**YOUR INSTRUCTIONS**:
The records below must be transcribed exactly.

**SOURCE RECORDS**:
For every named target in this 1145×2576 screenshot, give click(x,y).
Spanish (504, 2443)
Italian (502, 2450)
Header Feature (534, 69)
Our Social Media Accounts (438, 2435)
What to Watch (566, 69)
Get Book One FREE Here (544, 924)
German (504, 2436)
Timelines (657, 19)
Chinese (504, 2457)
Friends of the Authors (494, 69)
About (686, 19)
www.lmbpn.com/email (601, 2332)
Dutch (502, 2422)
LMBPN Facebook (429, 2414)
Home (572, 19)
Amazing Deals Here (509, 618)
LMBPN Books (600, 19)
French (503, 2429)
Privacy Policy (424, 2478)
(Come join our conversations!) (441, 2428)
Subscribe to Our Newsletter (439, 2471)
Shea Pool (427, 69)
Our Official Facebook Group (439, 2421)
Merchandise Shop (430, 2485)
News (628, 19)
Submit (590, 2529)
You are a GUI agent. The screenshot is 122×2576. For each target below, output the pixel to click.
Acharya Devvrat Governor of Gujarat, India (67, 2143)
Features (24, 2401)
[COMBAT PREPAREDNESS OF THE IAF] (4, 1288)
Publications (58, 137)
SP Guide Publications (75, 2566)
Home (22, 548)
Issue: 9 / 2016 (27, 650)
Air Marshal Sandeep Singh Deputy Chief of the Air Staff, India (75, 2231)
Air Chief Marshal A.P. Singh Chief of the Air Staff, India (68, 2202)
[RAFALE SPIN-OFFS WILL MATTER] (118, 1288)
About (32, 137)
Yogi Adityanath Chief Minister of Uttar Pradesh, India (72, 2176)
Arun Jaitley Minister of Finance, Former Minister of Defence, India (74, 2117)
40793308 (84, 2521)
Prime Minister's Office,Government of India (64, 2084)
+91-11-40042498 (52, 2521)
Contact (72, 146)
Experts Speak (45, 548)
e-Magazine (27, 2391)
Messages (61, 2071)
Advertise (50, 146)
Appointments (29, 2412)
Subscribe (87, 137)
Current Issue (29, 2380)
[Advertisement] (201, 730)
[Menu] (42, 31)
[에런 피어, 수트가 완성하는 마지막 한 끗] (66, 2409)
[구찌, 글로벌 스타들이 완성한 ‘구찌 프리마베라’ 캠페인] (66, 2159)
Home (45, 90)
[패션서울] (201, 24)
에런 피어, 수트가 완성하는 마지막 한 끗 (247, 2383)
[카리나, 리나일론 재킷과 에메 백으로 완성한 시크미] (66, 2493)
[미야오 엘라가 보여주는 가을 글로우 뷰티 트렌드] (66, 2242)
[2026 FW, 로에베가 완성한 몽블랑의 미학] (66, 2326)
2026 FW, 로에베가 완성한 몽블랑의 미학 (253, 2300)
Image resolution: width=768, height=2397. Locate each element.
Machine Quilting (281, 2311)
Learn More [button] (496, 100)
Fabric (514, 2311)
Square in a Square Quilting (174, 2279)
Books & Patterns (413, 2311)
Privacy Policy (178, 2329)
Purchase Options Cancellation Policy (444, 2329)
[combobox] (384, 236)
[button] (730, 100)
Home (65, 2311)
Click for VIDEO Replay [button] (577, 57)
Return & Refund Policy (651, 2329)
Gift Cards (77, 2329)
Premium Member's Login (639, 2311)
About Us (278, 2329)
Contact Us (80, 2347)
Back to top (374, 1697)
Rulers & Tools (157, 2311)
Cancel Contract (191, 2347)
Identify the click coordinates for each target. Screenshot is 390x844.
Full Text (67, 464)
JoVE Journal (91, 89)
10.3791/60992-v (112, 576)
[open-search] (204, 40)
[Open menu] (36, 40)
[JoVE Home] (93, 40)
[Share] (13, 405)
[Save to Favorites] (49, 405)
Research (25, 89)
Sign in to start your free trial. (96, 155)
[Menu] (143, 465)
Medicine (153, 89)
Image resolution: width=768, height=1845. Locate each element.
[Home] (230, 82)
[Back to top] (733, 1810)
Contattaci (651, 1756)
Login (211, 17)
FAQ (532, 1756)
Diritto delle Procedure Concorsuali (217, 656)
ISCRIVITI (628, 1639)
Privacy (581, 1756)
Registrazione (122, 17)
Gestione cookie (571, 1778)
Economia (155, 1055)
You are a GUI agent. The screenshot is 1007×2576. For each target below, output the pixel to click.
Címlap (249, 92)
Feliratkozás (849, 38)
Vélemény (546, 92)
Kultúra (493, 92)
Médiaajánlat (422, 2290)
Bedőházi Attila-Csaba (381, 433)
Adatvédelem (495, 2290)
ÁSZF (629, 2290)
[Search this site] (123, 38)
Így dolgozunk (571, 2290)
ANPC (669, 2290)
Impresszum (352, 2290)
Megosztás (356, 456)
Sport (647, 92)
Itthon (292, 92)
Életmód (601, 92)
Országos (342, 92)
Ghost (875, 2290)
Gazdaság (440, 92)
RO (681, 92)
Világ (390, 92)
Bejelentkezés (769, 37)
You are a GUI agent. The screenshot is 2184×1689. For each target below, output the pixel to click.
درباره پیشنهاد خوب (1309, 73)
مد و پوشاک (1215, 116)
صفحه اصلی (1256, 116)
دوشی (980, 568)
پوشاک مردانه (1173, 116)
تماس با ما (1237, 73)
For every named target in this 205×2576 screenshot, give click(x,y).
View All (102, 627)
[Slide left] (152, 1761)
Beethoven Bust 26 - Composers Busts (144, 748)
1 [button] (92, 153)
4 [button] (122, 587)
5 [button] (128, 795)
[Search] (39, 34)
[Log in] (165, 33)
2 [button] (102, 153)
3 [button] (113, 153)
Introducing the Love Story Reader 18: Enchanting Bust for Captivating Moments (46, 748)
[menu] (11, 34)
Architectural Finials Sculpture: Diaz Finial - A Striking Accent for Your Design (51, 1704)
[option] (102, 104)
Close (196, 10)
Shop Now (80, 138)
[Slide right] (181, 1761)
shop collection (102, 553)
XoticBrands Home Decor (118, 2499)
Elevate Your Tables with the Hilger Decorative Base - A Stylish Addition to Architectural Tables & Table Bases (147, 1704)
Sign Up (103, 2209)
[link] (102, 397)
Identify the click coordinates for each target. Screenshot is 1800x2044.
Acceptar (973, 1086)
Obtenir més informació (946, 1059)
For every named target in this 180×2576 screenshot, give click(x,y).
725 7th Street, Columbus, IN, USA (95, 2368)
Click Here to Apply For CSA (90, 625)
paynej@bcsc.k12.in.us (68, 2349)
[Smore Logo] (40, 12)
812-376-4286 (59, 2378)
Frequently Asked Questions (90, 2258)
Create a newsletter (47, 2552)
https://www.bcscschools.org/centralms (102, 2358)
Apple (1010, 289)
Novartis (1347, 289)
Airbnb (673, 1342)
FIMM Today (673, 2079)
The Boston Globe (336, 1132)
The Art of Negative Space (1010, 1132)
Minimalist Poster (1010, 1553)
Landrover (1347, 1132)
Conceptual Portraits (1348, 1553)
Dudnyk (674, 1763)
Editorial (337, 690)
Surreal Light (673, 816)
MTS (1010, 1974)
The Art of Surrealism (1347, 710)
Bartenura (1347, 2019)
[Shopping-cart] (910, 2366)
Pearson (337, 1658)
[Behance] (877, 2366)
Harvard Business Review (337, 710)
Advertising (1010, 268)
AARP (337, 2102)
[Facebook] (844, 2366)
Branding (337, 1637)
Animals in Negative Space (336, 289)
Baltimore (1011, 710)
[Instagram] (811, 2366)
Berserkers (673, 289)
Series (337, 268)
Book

**EXERCISE RESULT**:
For every named target in this 1145×2576 screenshot, give click(x,y).
Spanish (504, 2443)
Italian (502, 2450)
Header Feature (534, 69)
Our Social Media Accounts (438, 2435)
What to Watch (566, 69)
Get Book One FREE Here (544, 924)
German (504, 2436)
Timelines (657, 19)
Chinese (504, 2457)
Friends of the Authors (494, 69)
About (686, 19)
www.lmbpn.com/email (601, 2332)
Dutch (502, 2422)
LMBPN Facebook (429, 2414)
Home (572, 19)
Amazing Deals Here (509, 618)
LMBPN Books (600, 19)
French (503, 2429)
Privacy Policy (424, 2478)
(Come join our conversations!) (441, 2428)
Subscribe to Our Newsletter (439, 2471)
Shea Pool (427, 69)
Our Official Facebook Group (439, 2421)
Merchandise Shop (430, 2485)
News (628, 19)
Submit (590, 2529)
You are a GUI agent. The screenshot is 122×2576. For each target below, output the pixel to click.
Acharya Devvrat Governor of Gujarat, India (67, 2143)
Features (24, 2401)
[COMBAT PREPAREDNESS OF THE IAF] (4, 1288)
Publications (58, 137)
SP Guide Publications (75, 2566)
Home (22, 548)
Issue: 9 / 2016 (27, 650)
Air Marshal Sandeep Singh Deputy Chief of the Air Staff, India (75, 2231)
Air Chief Marshal A.P. Singh Chief of the Air Staff, India (68, 2202)
[RAFALE SPIN-OFFS WILL MATTER] (118, 1288)
About (32, 137)
Yogi Adityanath Chief Minister of Uttar Pradesh, India (72, 2176)
Arun Jaitley Minister of Finance, Former Minister of Defence, India (74, 2117)
40793308 (84, 2521)
Prime Minister's Office,Government of India (64, 2084)
+91-11-40042498 (52, 2521)
Contact (72, 146)
Experts Speak (45, 548)
e-Magazine (27, 2391)
Messages (61, 2071)
Advertise (50, 146)
Appointments (29, 2412)
Subscribe (87, 137)
Current Issue (29, 2380)
[Advertisement] (201, 730)
[Menu] (42, 31)
[에런 피어, 수트가 완성하는 마지막 한 끗] (66, 2409)
[구찌, 글로벌 스타들이 완성한 ‘구찌 프리마베라’ 캠페인] (66, 2159)
Home (45, 90)
[패션서울] (201, 24)
에런 피어, 수트가 완성하는 마지막 한 끗 (247, 2383)
[카리나, 리나일론 재킷과 에메 백으로 완성한 시크미] (66, 2493)
[미야오 엘라가 보여주는 가을 글로우 뷰티 트렌드] (66, 2242)
[2026 FW, 로에베가 완성한 몽블랑의 미학] (66, 2326)
2026 FW, 로에베가 완성한 몽블랑의 미학 (253, 2300)
Image resolution: width=768, height=2397. Locate each element.
Machine Quilting (281, 2311)
Learn More [button] (496, 100)
Fabric (514, 2311)
Square in a Square Quilting (174, 2279)
Books & Patterns (413, 2311)
Privacy Policy (178, 2329)
Purchase Options Cancellation Policy (444, 2329)
[combobox] (384, 236)
[button] (730, 100)
Home (65, 2311)
Click for VIDEO Replay [button] (577, 57)
Return & Refund Policy (651, 2329)
Gift Cards (77, 2329)
Premium Member's Login (639, 2311)
About Us (278, 2329)
Contact Us (80, 2347)
Back to top (374, 1697)
Rulers & Tools (157, 2311)
Cancel Contract (191, 2347)
Identify the click coordinates for each target. Screenshot is 390x844.
Full Text (67, 464)
JoVE Journal (91, 89)
10.3791/60992-v (112, 576)
[open-search] (204, 40)
[Open menu] (36, 40)
[JoVE Home] (93, 40)
[Share] (13, 405)
[Save to Favorites] (49, 405)
Research (25, 89)
Sign in to start your free trial. (96, 155)
[Menu] (143, 465)
Medicine (153, 89)
Image resolution: width=768, height=1845. Locate each element.
[Home] (230, 82)
[Back to top] (733, 1810)
Contattaci (651, 1756)
Login (211, 17)
FAQ (532, 1756)
Diritto delle Procedure Concorsuali (217, 656)
ISCRIVITI (628, 1639)
Privacy (581, 1756)
Registrazione (122, 17)
Gestione cookie (571, 1778)
Economia (155, 1055)
You are a GUI agent. The screenshot is 1007×2576. For each target below, output the pixel to click.
Címlap (249, 92)
Feliratkozás (849, 38)
Vélemény (546, 92)
Kultúra (493, 92)
Médiaajánlat (422, 2290)
Bedőházi Attila-Csaba (381, 433)
Adatvédelem (495, 2290)
ÁSZF (629, 2290)
[Search this site] (123, 38)
Így dolgozunk (571, 2290)
ANPC (669, 2290)
Impresszum (352, 2290)
Megosztás (356, 456)
Sport (647, 92)
Itthon (292, 92)
Életmód (601, 92)
Országos (342, 92)
Ghost (875, 2290)
Gazdaság (440, 92)
RO (681, 92)
Világ (390, 92)
Bejelentkezés (769, 37)
You are a GUI agent. The screenshot is 2184×1689. For each target below, output the pixel to click.
درباره پیشنهاد خوب (1309, 73)
مد و پوشاک (1215, 116)
صفحه اصلی (1256, 116)
دوشی (980, 568)
پوشاک مردانه (1173, 116)
تماس با ما (1237, 73)
For every named target in this 205×2576 screenshot, give click(x,y).
View All (102, 627)
[Slide left] (152, 1761)
Beethoven Bust 26 - Composers Busts (144, 748)
1 [button] (92, 153)
4 [button] (122, 587)
5 [button] (128, 795)
[Search] (39, 34)
[Log in] (165, 33)
2 [button] (102, 153)
3 [button] (113, 153)
Introducing the Love Story Reader 18: Enchanting Bust for Captivating Moments (46, 748)
[menu] (11, 34)
Architectural Finials Sculpture: Diaz Finial - A Striking Accent for Your Design (51, 1704)
[option] (102, 104)
Close (196, 10)
Shop Now (80, 138)
[Slide right] (181, 1761)
shop collection (102, 553)
XoticBrands Home Decor (118, 2499)
Elevate Your Tables with the Hilger Decorative Base - A Stylish Addition to Architectural Tables & Table Bases (147, 1704)
Sign Up (103, 2209)
[link] (102, 397)
Identify the click coordinates for each target. Screenshot is 1800x2044.
Acceptar (973, 1086)
Obtenir més informació (946, 1059)
For every named target in this 180×2576 screenshot, give click(x,y).
725 7th Street, Columbus, IN, USA (95, 2368)
Click Here to Apply For CSA (90, 625)
paynej@bcsc.k12.in.us (68, 2349)
[Smore Logo] (40, 12)
812-376-4286 (59, 2378)
Frequently Asked Questions (90, 2258)
Create a newsletter (47, 2552)
https://www.bcscschools.org/centralms (102, 2358)
Apple (1010, 289)
Novartis (1347, 289)
Airbnb (673, 1342)
FIMM Today (673, 2079)
The Boston Globe (336, 1132)
The Art of Negative Space (1010, 1132)
Minimalist Poster (1010, 1553)
Landrover (1347, 1132)
Conceptual Portraits (1348, 1553)
Dudnyk (674, 1763)
Editorial (337, 690)
Surreal Light (673, 816)
MTS (1010, 1974)
The Art of Surrealism (1347, 710)
Bartenura (1347, 2019)
[Shopping-cart] (910, 2366)
Pearson (337, 1658)
[Behance] (877, 2366)
Harvard Business Review (337, 710)
Advertising (1010, 268)
AARP (337, 2102)
[Facebook] (844, 2366)
Branding (337, 1637)
Animals in Negative Space (336, 289)
Baltimore (1011, 710)
[Instagram] (811, 2366)
Berserkers (673, 289)
Series (337, 268)
Book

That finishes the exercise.